Her dad has signed her up for sixty days of treatment. But what no one knows is that Stevie doesn't plan to stay that long. There are only twenty-seven days until the anniversary of her brother Josh’s death—the death she caused. And if Stevie gets her way, there are only twenty-seven days until she too will end her life.
In this emotionally haunting and beautifully written young adult debut, Meg Haston delves into the devastating impact of trauma and loss, while posing the question: Why are some consumed by their illness while others embark on a path toward recovery?
I liked where the focus was as well as how we learned about Stevie's past. Through her own recollections and dreams and through questions her therapist asks (and Stevie's truthful or not-at-all truthful answers), we get a picture of what her life was like prior to the treatment center.
It works very well to have how we learn what happened to and around Stevie be on her terms. We know she 'killed' her brother, but how he died, what happened and why - or even if - she is at fault is not immediately revealed.
Her brother's death also isn't the only painful or troubling thing in Stevie's life. We know from the beginning that she's not planning on living past the anniversary of Josh's death. What we don't know is whether that plan will come to fruition or not. As the author shows us the real depths of Stevie's pain and as we go on her treatment journey, nothing seems certain. It isn't 'she's in treatment now, she's in therapy, it will all be okay.' Instead, in the span of twenty or so pages, I could go fro sure she would be okay to sure she was going to keep her plans for the anniversary. I loved that her story and her time in treatment weren't black and white, easy to predict.

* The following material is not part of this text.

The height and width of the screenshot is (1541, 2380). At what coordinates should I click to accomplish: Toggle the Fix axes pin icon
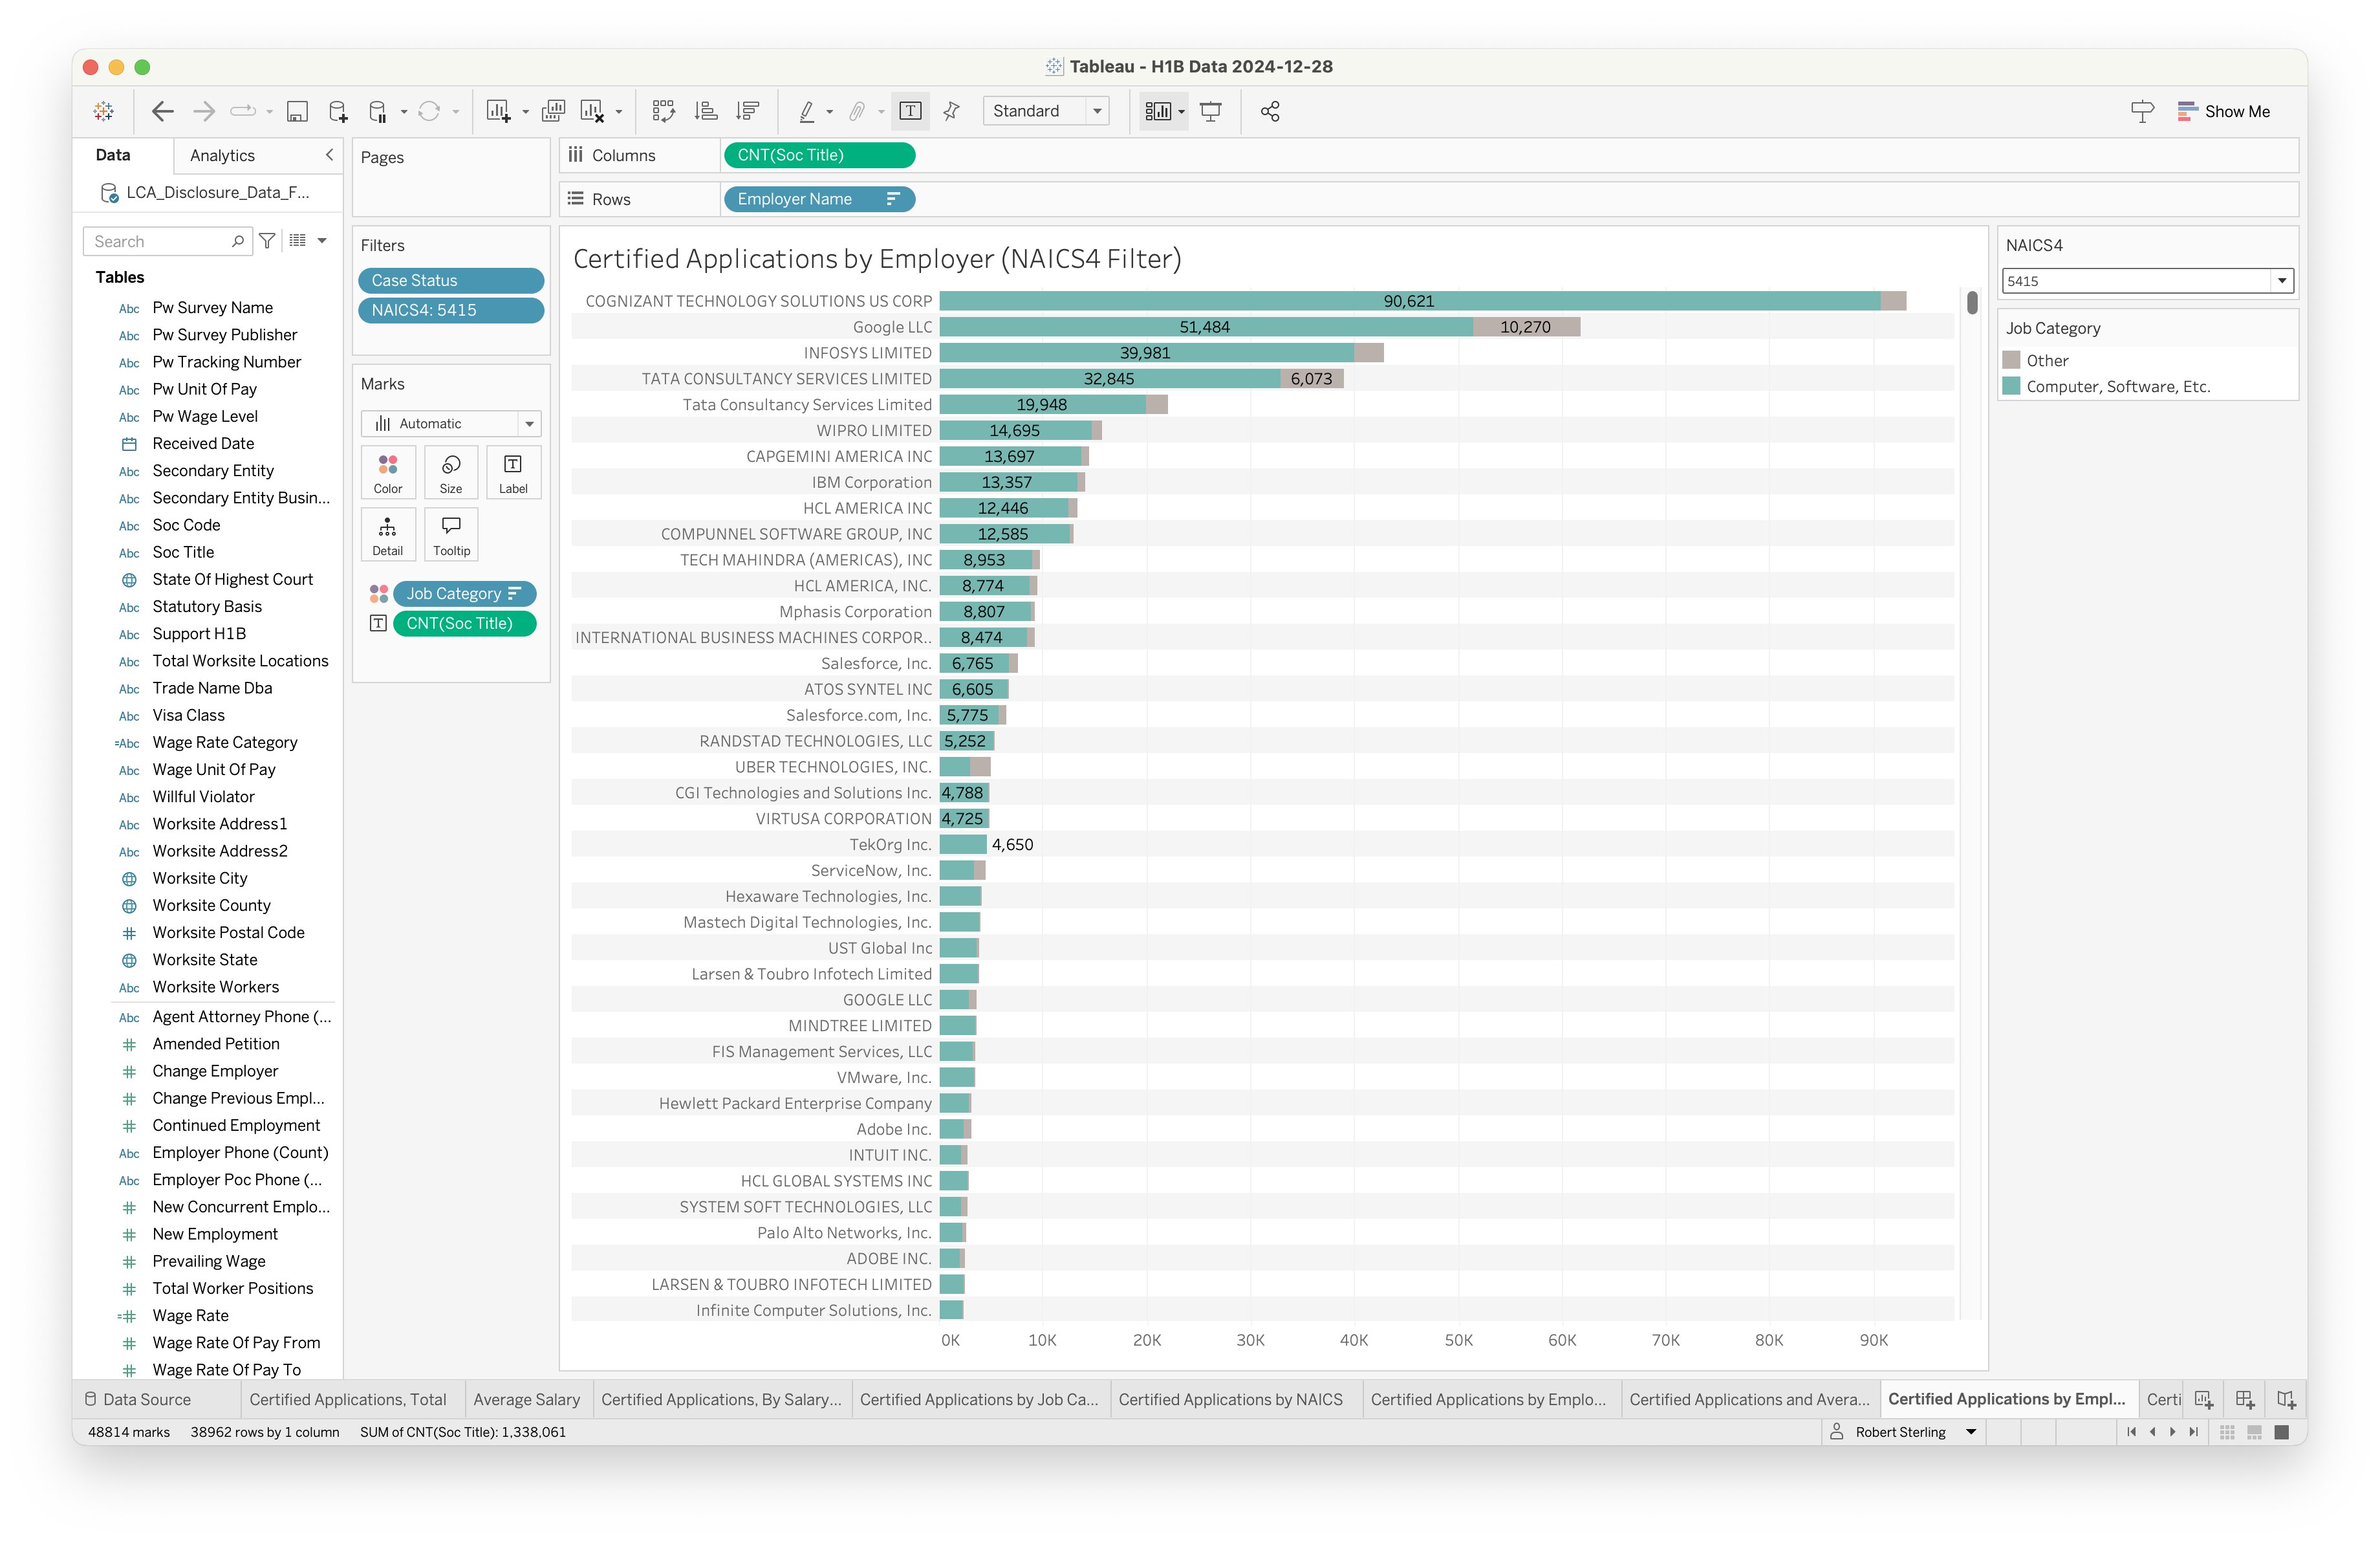(951, 111)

We don't see a whole lot of the other characters - between the 'past' parts of the story and time at the center all in 304 pages - but what we do get really makes an impact. There are unhealthy and troubling relationships and there are those that seem unlikely but then have more heart and more hope than I expected.
I loved reading about Stevie, her ups and downs, her past and, hopefully, her future, Paperweight is a great read.